##### TEXT FOR ANALYSIS

We compare the performance of the frequency-based approach to our segment-based approach using Twitter data. We find that the frequency-based approach detects more “false positives”—i.e., non-migrants who appear to be migrants because they have sparse trajectories. Using the frequency-based method, only 57.7% of days are attributed to either the home or destination district; this proportion rises to 72.9% with the segment-based method.
As several prior studies have pointed out, there are large biases in Twitter use (including who enables geolocation information on their Tweets) that complicate the interpretation of migration statistics derived from Twitter data (cf. [8, 18, 55, 56]). Our tests with Twitter data are primarily intended to illustrate the potential of our algorithm to be applied to an arbitrary source of digital trace data.
Tuning algorithm parameters
To understand how the key algorithm parameters impact the resulting migration classifications, we show the impact different parameter values have on the F1 score, based on the sample with human labels. F1 provides a balanced measure of recall and precision. Our approach contains three parameters: the maximum gap between consecutive days ϵ, the minimum number of days in a segment minDays, and the minimum proportion of days in a segment propDays. The relationship between each of these parameters and algorithm performance is shown in Fig 6A, 6B and 6C.
(A) Maximum gap between consecutive days. (B) Minimum number of days in a segment. (C) Minimum proportion of days in a segment. (D) Migration rate over time in Rwanda. The optimal tuning of these three parameters is ϵ = 7, minDays = 30, and propDays = 0.6 in our sample.

##########

### WORK TO COMPLETE
1. Which parameters of the segment-based approach does the migration-detection excerpt name? List each with what it sets.
2. Can you summarize the migration-detection excerpt in two sentences?
3. Rewrite the part of the migration-detection excerpt that opens with the words "Tuning algorithm parameters" and closes with "6A, 6B and 6C.", replacing "recall and precision" with "precision and recall".

##### INPUT DATA

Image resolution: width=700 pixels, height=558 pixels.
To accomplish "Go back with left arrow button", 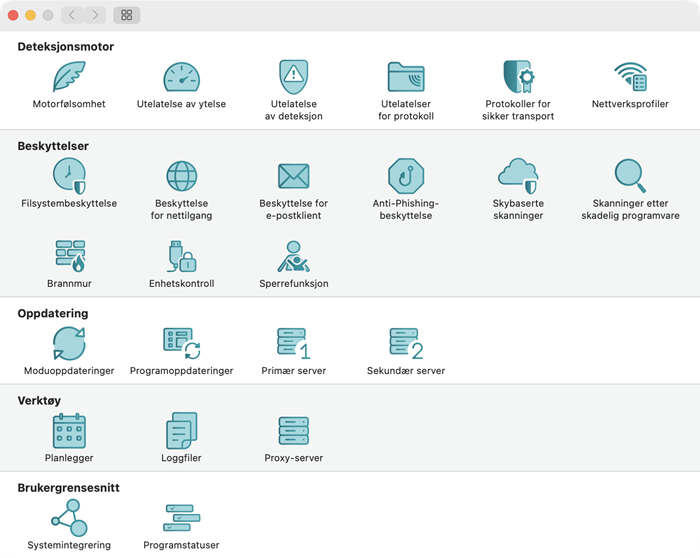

##########

### SOLUTIONS TO THE EXERCISE
1.
- ϵ: the maximum gap between consecutive days
- minDays: the minimum number of days in a segment
- propDays: the minimum proportion of days in a segment

2. On Twitter data, the segment-based approach produces fewer false positives than the frequency-based approach and attributes 72.9% of days to the home or destination district, compared with 57.7%. Its three parameters were tuned against the F1 score on a human-labeled sample, with ϵ = 7, minDays = 30, and propDays = 0.6 found optimal.

3.
Tuning algorithm parameters
To understand how the key algorithm parameters impact the resulting migration classifications, we show the impact different parameter values have on the F1 score, based on the sample with human labels. F1 provides a balanced measure of precision and recall. Our approach contains three parameters: the maximum gap between consecutive days ϵ, the minimum number of days in a segment minDays, and the minimum proportion of days in a segment propDays. The relationship between each of these parameters and algorithm performance is shown in Fig 6A, 6B and 6C.